* **TUGAS YANG DIBERIKAN**: Tuliskan kembali tanpa perubahan baris-baris entri di bawah ini, mulai dari baris yang memuat "At what coordinates" sampai dengan baris terakhir entri, keduanya termasuk. Gambar tidak perlu disertakan dalam jawaban.

(Entri dataset)
---------------
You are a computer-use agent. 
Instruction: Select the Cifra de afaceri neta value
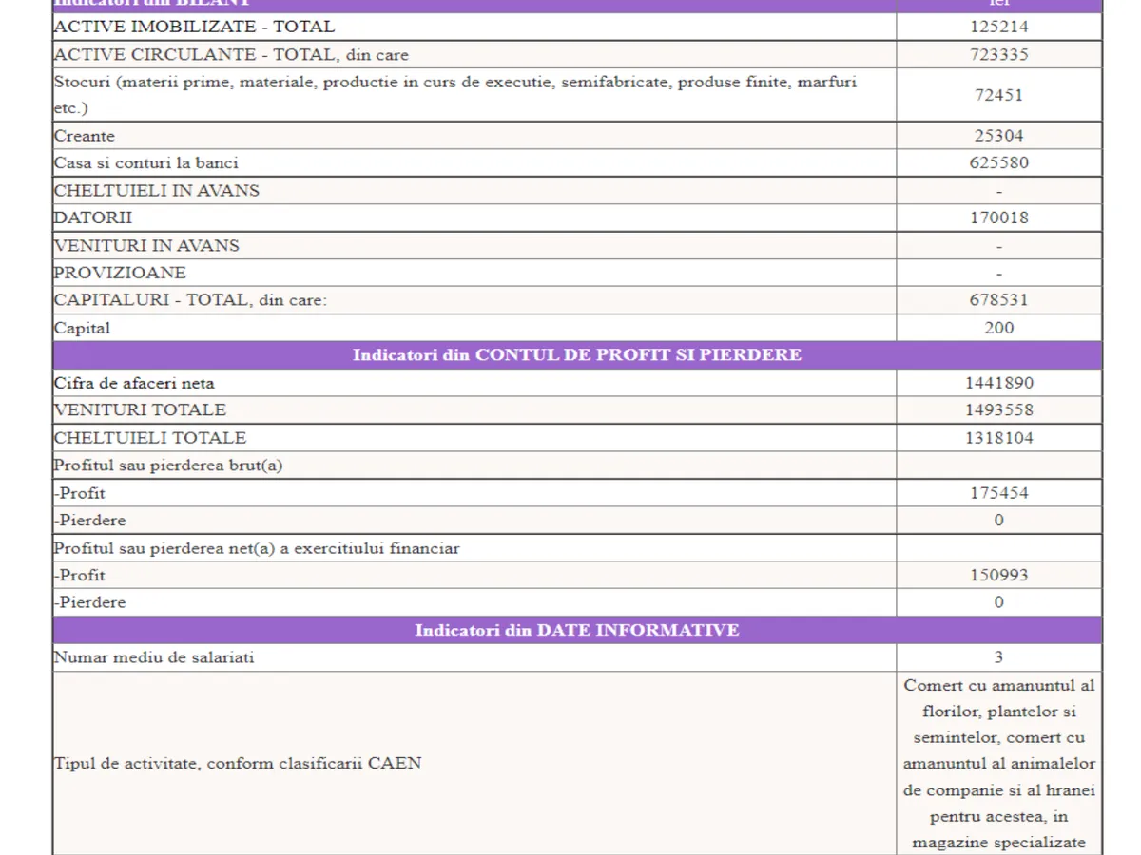(998, 383)
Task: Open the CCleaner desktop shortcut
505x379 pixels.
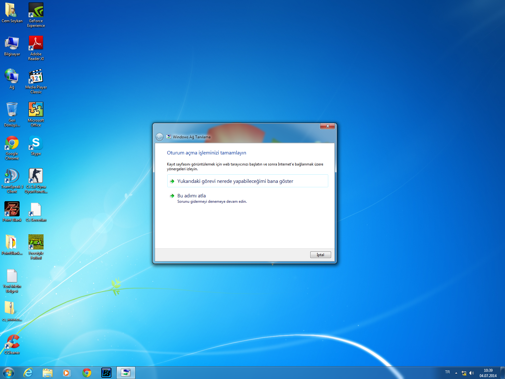Action: click(12, 342)
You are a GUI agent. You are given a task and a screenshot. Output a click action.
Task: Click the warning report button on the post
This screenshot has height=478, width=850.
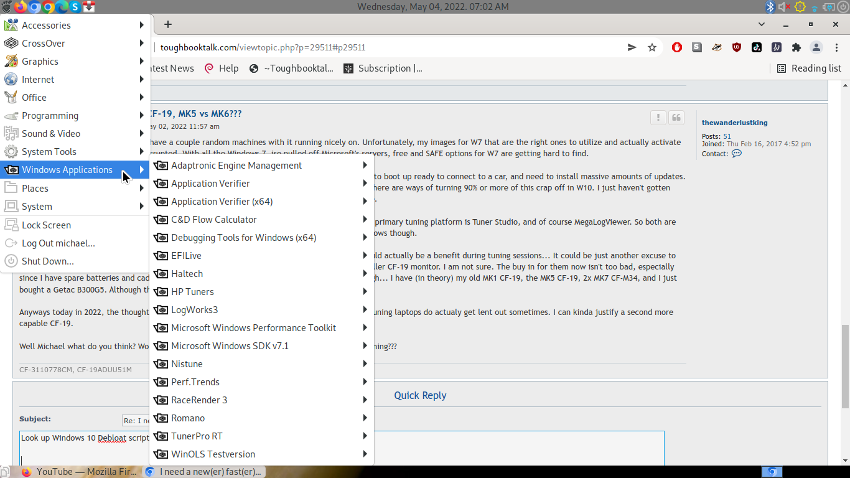pyautogui.click(x=658, y=117)

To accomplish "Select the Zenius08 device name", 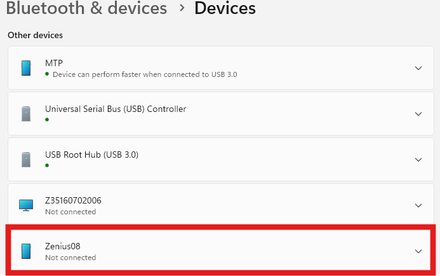I will point(63,246).
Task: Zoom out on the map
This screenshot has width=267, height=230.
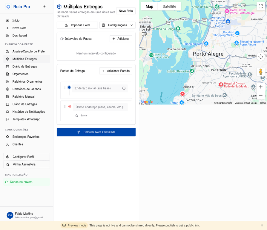Action: tap(260, 96)
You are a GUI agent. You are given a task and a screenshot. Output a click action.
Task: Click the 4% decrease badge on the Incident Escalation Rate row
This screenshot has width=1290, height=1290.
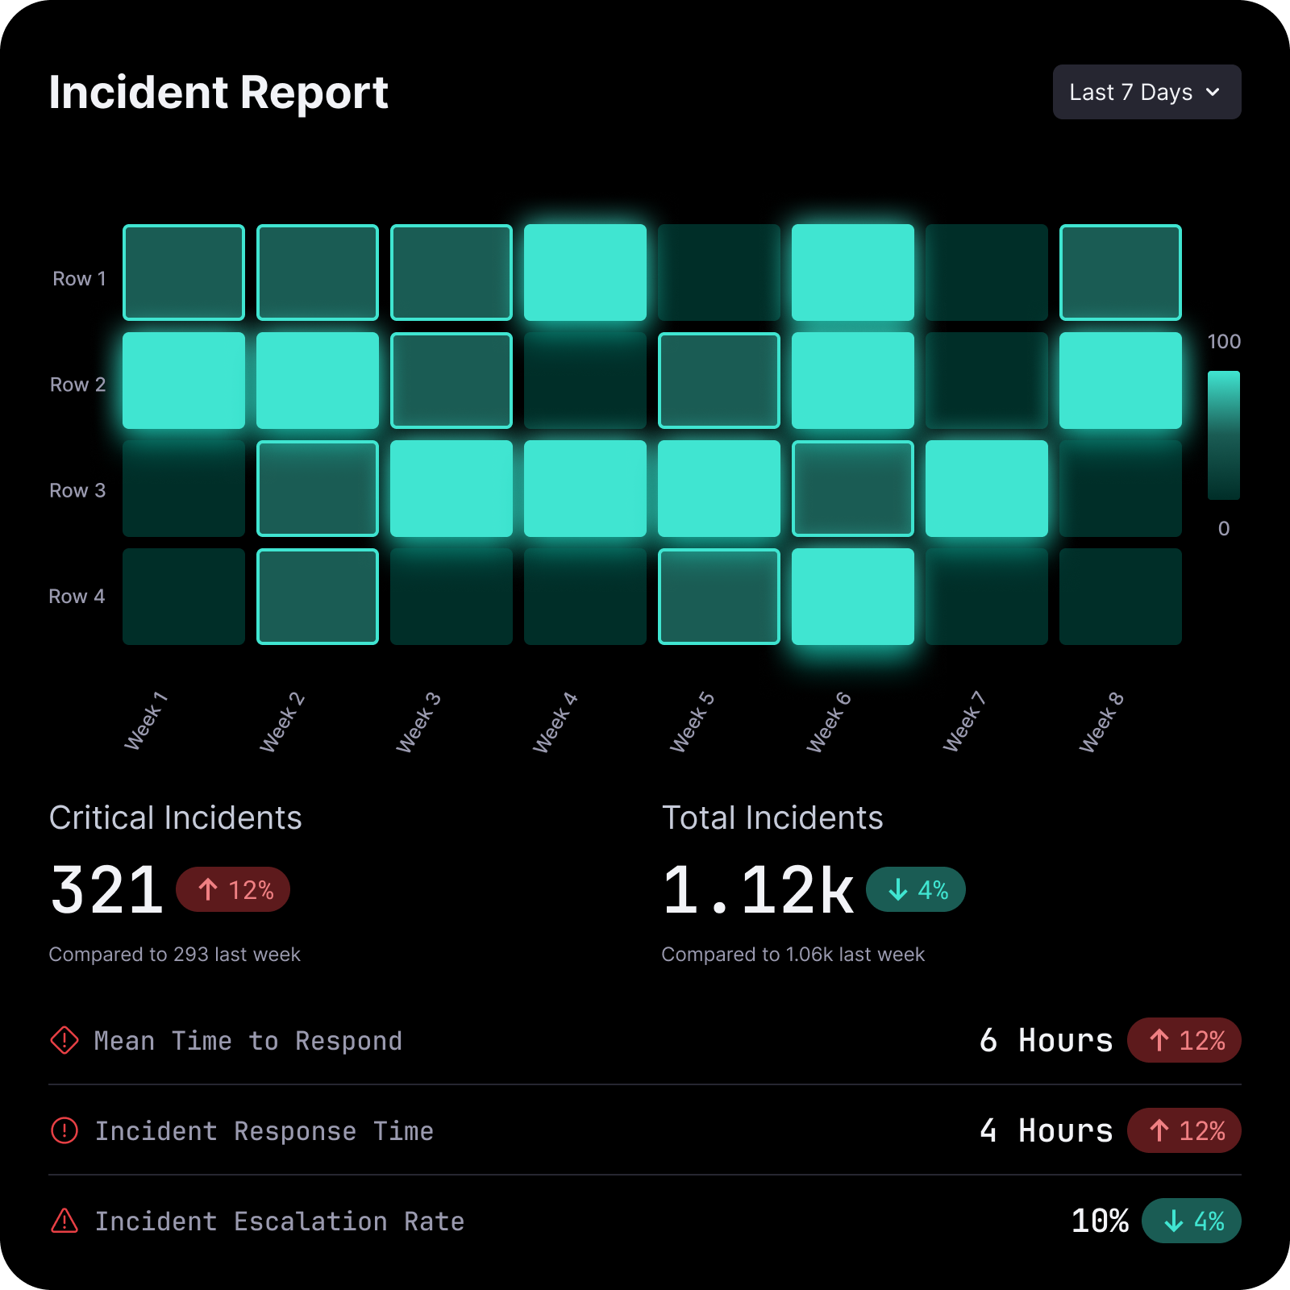[x=1192, y=1221]
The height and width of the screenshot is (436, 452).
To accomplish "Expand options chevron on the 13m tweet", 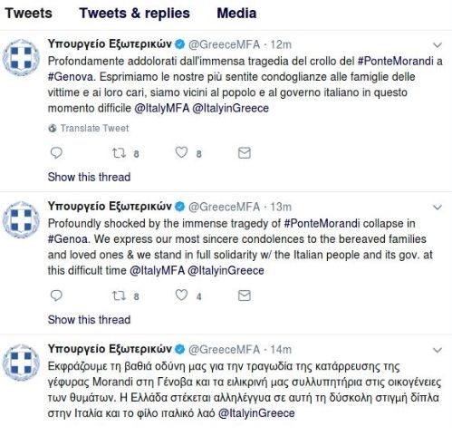I will click(x=438, y=208).
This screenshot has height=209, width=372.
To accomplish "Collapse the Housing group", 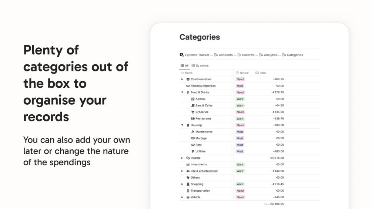I will tap(182, 125).
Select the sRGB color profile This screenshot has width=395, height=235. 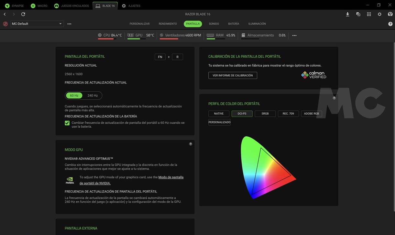pos(265,114)
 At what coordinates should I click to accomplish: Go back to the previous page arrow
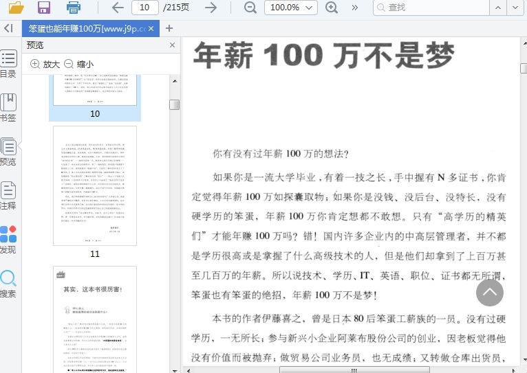(118, 8)
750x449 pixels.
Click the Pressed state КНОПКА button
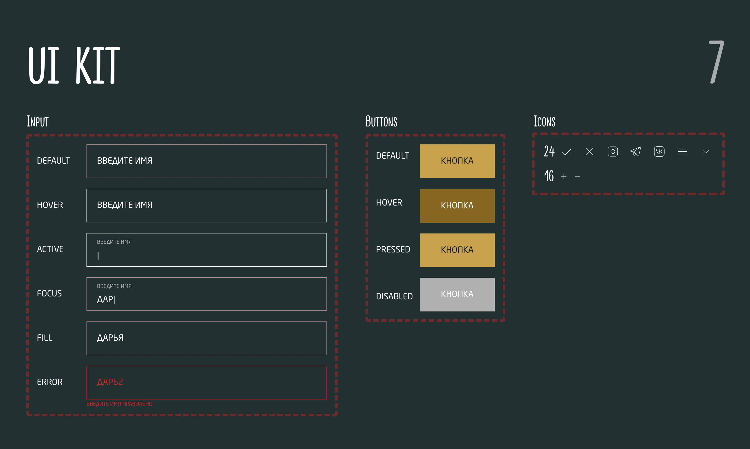[457, 250]
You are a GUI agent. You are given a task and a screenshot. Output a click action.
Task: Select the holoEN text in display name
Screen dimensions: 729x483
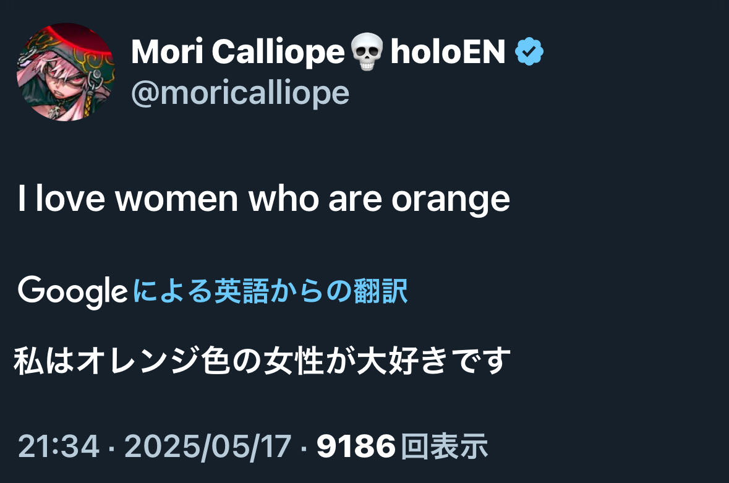(448, 51)
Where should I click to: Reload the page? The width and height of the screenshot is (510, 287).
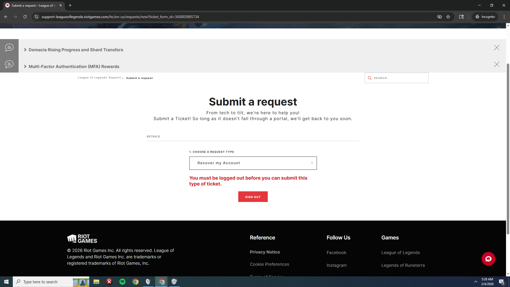[25, 17]
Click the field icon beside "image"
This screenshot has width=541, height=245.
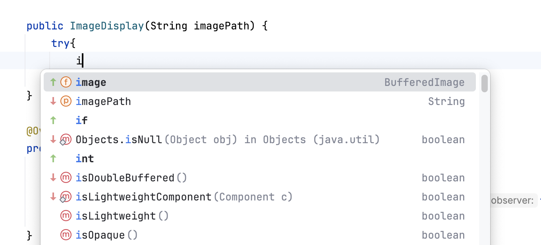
---------------
* **PENYELESAIAN LATIHAN**:
 At what coordinates should I click to accomplish: Go back to the previous page arrow
(118, 8)
750x449 pixels.
Click the Pressed state КНОПКА button
[457, 250]
You are a GUI agent. You are given a task and a screenshot. Output a click action.
Task: Select the holoEN text in display name
Screen dimensions: 729x483
(448, 51)
Where should I click to: Reload the page? The width and height of the screenshot is (510, 287).
[25, 17]
Click the field icon beside "image"
This screenshot has width=541, height=245.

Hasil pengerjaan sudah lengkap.